Talk about a culture clash. CA’s purchase of 3Tera is more than just CA getting more of a foothold into the cloud (if that’s not a mixed metaphor) but shows the difference between two sharply contrasting companies.

CA is as old world as it gets, its rather stodgy image shaken by the accounting scandals in the earlier part of the decade, but it’s never been regarded as trendsetter when it comes to innovation. 3Tera is the exact opposite: it’s relatively new, it’s small and, more important, nimble when it comes to addressing new markets. For a company of about 20 employees, it’s certainly generated a lot of noise in the past couple of years.

There are two other important points about 3Tera; one is that it’s a cloud company, built, designed and optimised for the cloud; second is that has been tightly focused on making the cloud more accessible. Its AppLogic grid software  has allowed developers to create their own applications for the cloud and the software has been used widely by service providers as a way to offer discrete services to their customers.

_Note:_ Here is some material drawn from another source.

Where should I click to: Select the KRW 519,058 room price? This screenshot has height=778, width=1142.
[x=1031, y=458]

The company has signed up some significant deals with service providers and has been a pace setter in cloud certification skills, hitherto a bit of a desert.

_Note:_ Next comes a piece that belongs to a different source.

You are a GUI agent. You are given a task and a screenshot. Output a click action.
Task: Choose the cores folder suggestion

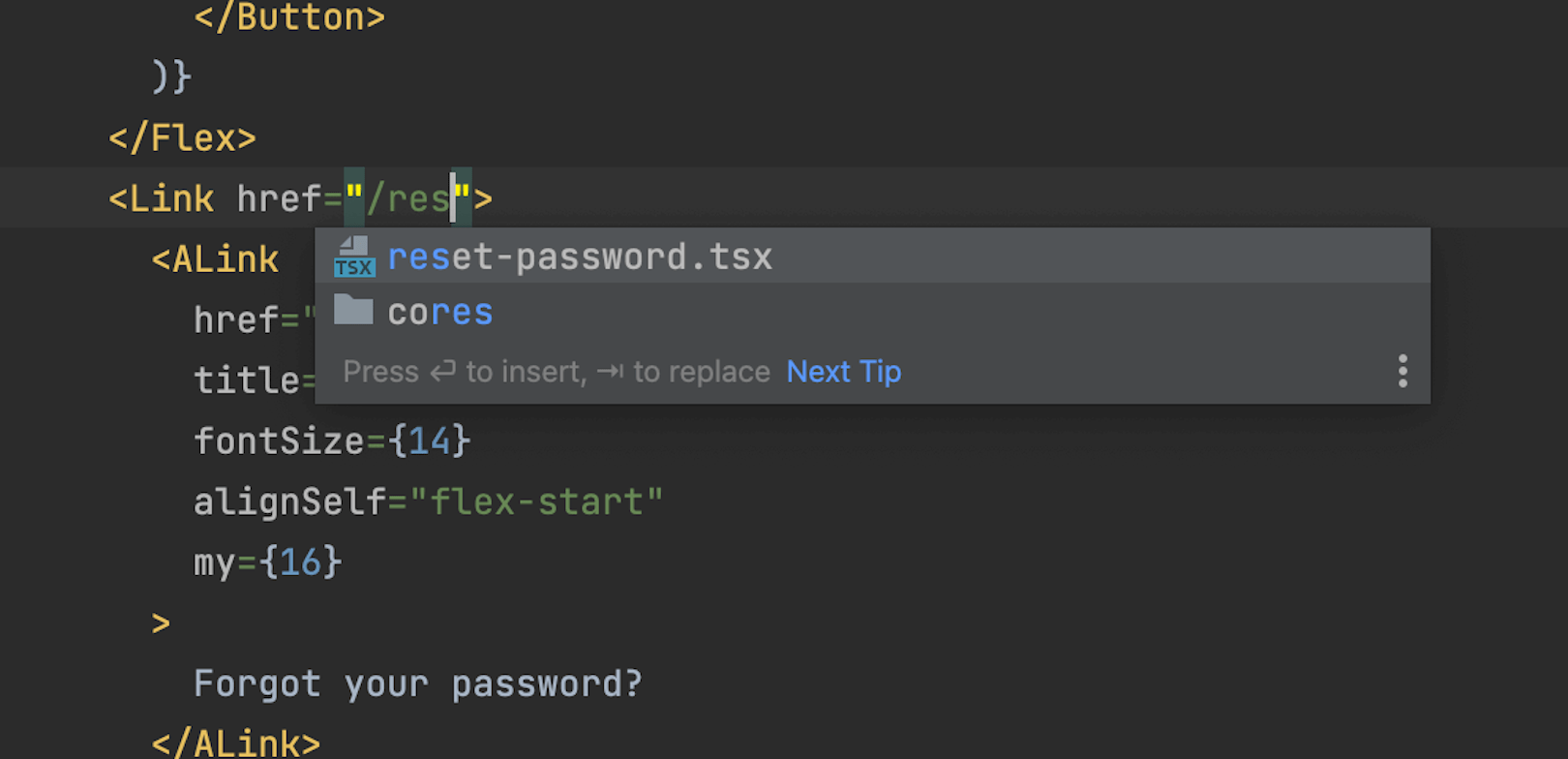[x=440, y=313]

But, as our story on the deal, makes clear, the company has been based on Xen - which has been fine for its existing customer base but may well present a bit of a challenge to CA.  The company clearly needs to break out of the Xen embrace and start working with VMware and Microsoft. There are some other issues too: Forrester analyst James Staten has pointed out that some customers have raised objections about the usability of the software and explained that CA will still have some work to do to make the software practicable.

But CA, which has been on steep learning curve to get into the cloud -only yesterday joining the Cloud Security Alliance - looks already like it’s up for the challenge. It’s quite a change for a company forged in the less than the white-heat of 70s mainframe computing to re-emerge as a major player in the nascent world of the cloud. There’s a long way to go yet of course but it’s certainly a step in the right direction.